▸ **EXERCISE BRIEF**:
Edit the items that begin at the line that has "This screenshot has height=419, width=510." and run through the end of the items, replacing "checkbox" with "toggle" and keeping everything else unchanged. Leave the pictures out of the answer.

▸ **Screen-element location items**:
** BEGIN **

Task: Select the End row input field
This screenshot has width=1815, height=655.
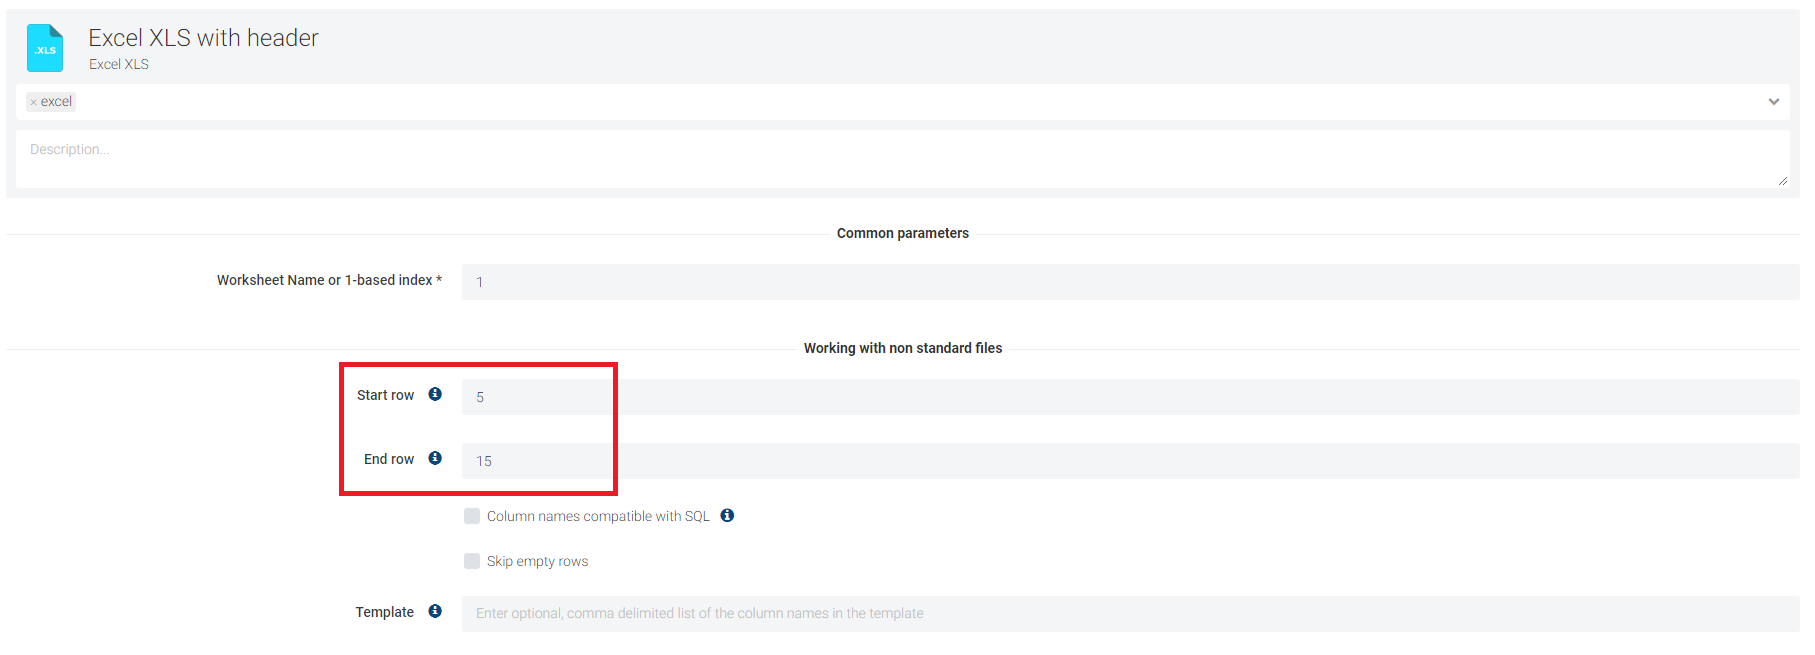Action: (1128, 461)
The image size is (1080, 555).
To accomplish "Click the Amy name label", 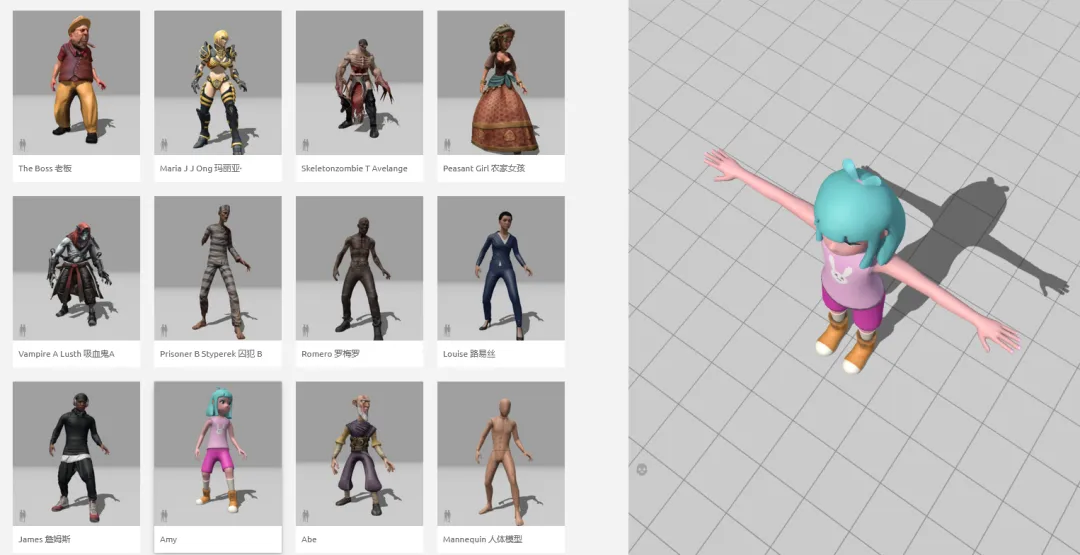I will [168, 539].
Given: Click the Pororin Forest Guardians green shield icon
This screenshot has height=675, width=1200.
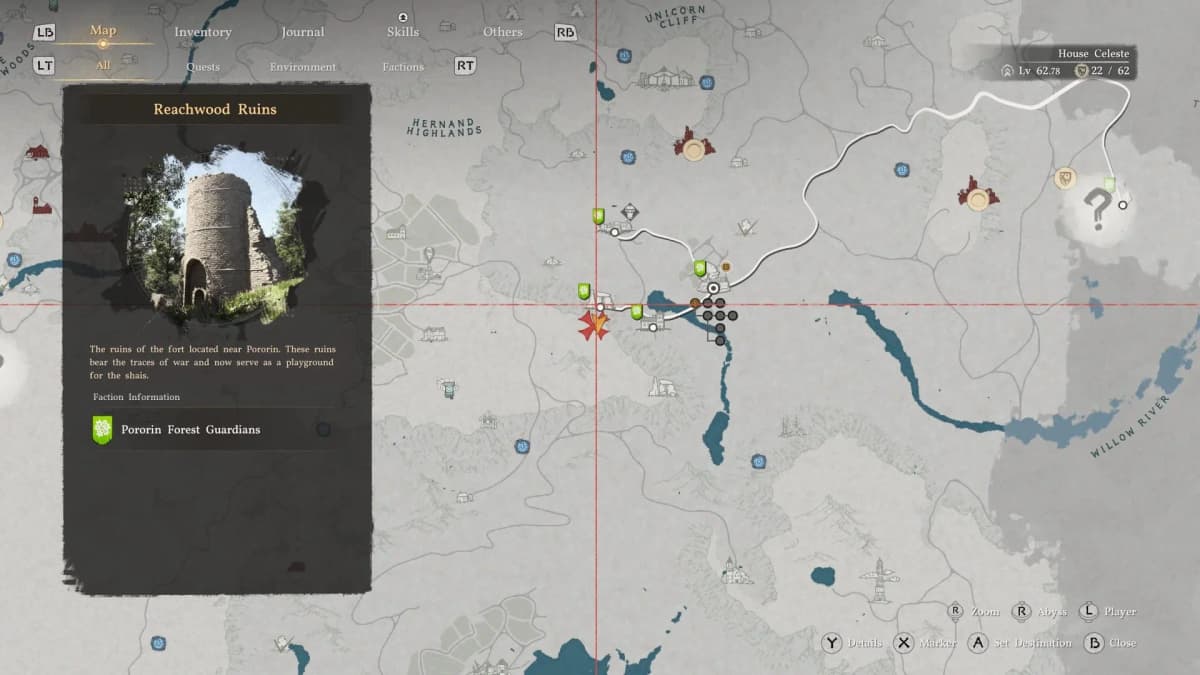Looking at the screenshot, I should [x=102, y=430].
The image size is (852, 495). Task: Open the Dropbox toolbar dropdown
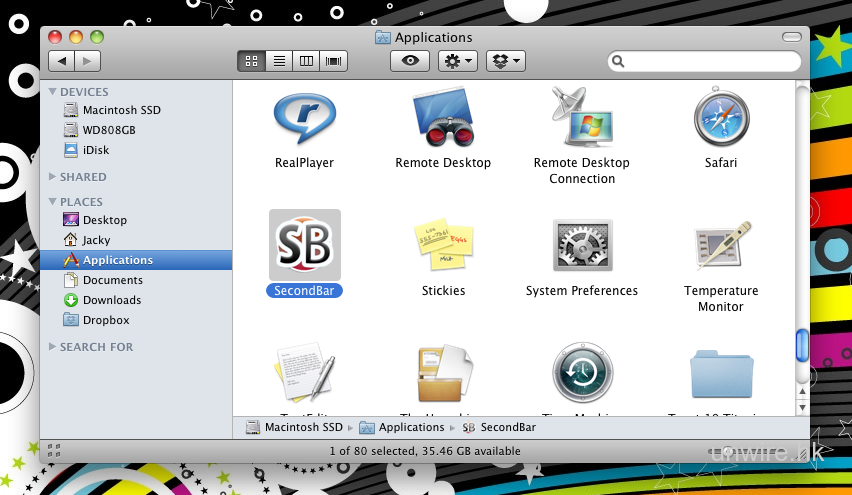[x=505, y=61]
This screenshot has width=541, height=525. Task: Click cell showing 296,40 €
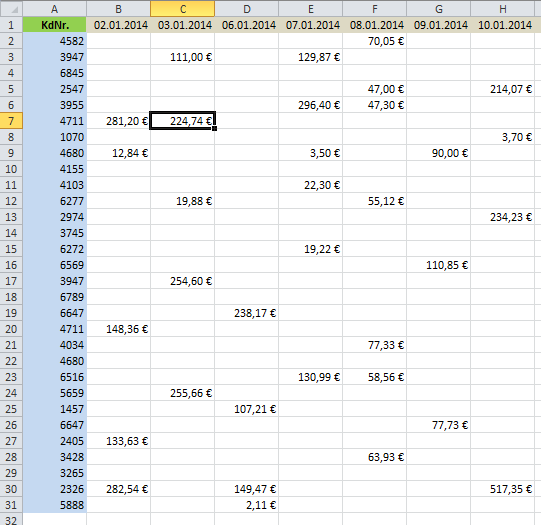[311, 105]
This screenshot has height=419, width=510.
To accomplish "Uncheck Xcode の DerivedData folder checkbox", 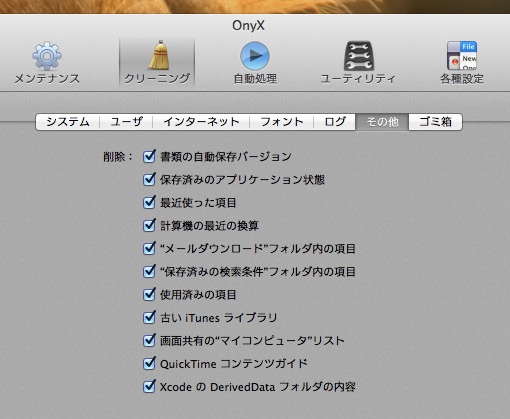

** END **

▸ **CORRECT ANSWER**:
This screenshot has height=419, width=510.
To accomplish "Uncheck Xcode の DerivedData folder toggle", 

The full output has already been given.